Your instructions:
Please copy out the part of the material that opens with the line containing "Window (797, 1127)" and closes with the line containing "Administration [144, 213]", both lines included, and give only that part. Leave the requests as they are, and scale every coordinate in the answers by 0.55, rounding to whole numbers with halves rounded up.

□ □ □ □ □ □ □

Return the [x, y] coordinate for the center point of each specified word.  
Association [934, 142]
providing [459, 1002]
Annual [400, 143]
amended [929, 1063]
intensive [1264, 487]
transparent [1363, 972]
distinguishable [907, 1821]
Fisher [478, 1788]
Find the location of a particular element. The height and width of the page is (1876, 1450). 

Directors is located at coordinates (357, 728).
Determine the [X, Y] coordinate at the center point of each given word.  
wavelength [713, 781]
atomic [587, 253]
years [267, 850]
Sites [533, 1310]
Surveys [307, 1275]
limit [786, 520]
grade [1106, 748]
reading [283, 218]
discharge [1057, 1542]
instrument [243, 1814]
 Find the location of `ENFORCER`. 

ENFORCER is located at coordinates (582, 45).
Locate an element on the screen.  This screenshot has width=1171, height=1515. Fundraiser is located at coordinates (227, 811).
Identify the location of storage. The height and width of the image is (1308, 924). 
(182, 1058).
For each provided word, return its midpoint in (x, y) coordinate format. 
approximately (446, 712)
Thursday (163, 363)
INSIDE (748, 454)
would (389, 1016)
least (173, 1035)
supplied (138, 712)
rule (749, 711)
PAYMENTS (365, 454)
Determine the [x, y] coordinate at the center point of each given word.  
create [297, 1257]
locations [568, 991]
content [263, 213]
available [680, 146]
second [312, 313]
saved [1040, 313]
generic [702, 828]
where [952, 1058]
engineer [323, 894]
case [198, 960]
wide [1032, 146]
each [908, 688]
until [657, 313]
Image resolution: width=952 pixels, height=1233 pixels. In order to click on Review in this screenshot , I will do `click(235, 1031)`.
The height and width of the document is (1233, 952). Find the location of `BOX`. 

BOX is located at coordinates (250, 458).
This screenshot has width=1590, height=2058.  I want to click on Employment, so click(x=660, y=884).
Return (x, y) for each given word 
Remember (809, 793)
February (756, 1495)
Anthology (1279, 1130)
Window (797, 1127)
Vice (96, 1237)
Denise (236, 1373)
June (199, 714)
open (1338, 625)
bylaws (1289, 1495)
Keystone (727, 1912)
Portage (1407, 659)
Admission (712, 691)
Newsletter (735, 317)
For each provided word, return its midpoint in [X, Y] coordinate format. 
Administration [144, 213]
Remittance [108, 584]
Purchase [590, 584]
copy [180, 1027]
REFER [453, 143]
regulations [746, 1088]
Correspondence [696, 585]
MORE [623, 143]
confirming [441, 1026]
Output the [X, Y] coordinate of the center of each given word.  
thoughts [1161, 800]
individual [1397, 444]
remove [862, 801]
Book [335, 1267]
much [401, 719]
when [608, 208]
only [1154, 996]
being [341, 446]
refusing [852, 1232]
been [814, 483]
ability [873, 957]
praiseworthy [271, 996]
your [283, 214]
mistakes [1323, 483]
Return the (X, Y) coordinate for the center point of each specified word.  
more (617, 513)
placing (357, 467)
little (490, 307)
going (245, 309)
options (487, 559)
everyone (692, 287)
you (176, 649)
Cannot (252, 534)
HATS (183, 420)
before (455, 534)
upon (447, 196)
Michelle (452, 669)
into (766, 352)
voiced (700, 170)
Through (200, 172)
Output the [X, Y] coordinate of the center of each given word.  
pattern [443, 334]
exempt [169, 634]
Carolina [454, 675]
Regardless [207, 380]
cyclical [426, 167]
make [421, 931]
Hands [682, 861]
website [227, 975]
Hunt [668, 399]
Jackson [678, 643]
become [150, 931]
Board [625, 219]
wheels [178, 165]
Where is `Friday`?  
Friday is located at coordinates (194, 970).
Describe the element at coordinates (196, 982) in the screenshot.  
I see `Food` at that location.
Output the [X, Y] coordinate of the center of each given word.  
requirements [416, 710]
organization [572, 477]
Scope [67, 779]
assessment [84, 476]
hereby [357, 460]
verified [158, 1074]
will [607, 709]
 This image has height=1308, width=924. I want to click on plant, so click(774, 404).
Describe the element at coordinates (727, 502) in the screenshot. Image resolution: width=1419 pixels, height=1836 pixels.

□ □ □ □ □ □ □

Solution to this problem:
Window (438, 620)
Vice (53, 680)
Denise (130, 755)
June (109, 393)
open (736, 344)
bylaws (709, 822)
Keystone (400, 1052)
Portage (774, 362)
Admission (392, 380)
Newsletter (404, 174)
For each provided word, return its midpoint in [X, Y] coordinate format. 
Administration [79, 117]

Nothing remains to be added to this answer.